INSTRUCTIONS FOR THE TASK:
List, copying each one in full, every line of the records that contains the string "Where". Letter case must match.

★ ★ ★ ★ ★ ★ ★

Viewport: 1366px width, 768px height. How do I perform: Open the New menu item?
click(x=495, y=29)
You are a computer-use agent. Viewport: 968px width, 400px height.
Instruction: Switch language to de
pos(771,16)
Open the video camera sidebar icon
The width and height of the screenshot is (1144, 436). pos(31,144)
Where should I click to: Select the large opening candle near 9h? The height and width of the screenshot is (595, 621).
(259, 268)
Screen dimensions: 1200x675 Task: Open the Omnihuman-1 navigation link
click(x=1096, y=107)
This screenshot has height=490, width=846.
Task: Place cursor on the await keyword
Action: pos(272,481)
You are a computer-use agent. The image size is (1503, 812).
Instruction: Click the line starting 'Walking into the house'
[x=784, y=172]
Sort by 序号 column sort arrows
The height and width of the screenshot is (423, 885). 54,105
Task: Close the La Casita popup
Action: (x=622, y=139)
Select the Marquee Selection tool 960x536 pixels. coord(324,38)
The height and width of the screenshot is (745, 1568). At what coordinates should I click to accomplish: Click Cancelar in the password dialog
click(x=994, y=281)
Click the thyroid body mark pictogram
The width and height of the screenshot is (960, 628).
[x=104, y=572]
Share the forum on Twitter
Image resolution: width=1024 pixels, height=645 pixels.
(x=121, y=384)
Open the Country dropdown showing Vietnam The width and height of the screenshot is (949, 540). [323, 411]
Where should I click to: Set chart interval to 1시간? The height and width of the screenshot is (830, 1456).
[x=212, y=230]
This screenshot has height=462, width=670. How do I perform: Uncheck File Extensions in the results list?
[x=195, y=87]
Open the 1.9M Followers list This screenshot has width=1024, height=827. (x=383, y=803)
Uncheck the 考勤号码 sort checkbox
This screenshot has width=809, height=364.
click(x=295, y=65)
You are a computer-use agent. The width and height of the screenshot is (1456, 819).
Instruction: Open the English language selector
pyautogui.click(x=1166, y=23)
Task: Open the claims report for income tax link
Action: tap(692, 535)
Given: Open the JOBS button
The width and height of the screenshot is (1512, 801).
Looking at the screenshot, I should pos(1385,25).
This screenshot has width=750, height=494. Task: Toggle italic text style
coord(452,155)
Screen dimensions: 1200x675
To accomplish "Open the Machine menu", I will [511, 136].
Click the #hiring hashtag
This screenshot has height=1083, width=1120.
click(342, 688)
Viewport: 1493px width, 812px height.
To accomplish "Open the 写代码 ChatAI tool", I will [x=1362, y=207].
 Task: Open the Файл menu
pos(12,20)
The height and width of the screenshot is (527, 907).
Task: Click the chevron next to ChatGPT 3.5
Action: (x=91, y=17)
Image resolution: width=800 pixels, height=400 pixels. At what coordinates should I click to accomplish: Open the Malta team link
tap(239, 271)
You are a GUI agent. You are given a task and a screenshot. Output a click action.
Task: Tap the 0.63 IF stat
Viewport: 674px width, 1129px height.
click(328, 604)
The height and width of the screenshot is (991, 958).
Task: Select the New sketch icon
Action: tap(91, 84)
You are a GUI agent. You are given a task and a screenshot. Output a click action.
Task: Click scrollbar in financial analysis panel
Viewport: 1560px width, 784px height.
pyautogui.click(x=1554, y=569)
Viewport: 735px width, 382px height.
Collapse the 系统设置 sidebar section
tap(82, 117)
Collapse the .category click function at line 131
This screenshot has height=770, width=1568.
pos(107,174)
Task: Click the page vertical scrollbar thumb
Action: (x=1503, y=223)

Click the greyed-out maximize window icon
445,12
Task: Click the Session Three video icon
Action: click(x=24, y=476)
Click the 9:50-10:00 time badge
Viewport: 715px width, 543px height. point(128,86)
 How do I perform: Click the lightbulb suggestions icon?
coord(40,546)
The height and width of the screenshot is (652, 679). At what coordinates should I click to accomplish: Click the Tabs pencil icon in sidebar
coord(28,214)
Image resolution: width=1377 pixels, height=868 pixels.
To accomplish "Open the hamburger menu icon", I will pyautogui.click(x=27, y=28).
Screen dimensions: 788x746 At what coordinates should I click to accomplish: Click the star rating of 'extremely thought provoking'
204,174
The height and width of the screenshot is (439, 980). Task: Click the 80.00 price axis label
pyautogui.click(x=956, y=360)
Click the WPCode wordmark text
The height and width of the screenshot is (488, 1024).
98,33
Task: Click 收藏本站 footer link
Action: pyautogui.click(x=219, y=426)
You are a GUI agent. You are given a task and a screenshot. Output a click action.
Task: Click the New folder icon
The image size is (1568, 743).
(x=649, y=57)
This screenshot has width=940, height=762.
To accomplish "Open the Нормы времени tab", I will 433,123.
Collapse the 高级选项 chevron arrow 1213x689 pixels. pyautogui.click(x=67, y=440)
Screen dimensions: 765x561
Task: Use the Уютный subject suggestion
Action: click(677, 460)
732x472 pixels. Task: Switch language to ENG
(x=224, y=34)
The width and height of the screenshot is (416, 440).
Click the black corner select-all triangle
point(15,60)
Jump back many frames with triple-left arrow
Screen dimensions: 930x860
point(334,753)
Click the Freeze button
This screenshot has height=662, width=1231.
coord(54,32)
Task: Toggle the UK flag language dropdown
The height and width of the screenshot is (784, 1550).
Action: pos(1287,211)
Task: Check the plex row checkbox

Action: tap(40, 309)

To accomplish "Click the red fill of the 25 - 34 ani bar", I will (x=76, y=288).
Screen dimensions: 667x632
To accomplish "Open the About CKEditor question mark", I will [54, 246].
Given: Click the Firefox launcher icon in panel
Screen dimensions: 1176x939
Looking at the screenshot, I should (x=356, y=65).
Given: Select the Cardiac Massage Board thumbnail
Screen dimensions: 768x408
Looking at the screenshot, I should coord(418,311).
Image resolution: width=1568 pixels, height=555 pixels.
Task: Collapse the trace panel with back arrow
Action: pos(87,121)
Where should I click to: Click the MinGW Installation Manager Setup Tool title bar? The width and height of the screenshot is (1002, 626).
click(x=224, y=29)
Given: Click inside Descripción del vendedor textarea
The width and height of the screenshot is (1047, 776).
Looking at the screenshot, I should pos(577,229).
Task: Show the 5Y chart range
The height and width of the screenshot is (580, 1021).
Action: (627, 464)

★ ★ ★ ★ ★ ★ ★

SOLUTION FOR THIS TASK:
Where should I click to: Select the large opening candle near 9h? The height and width of the screenshot is (595, 621).
Where should I click to: Set chart interval to 1시간? The height and width of the screenshot is (830, 1456).
Where should I click to: Click the MinGW Installation Manager Setup Tool title bar? The width and height of the screenshot is (1002, 626).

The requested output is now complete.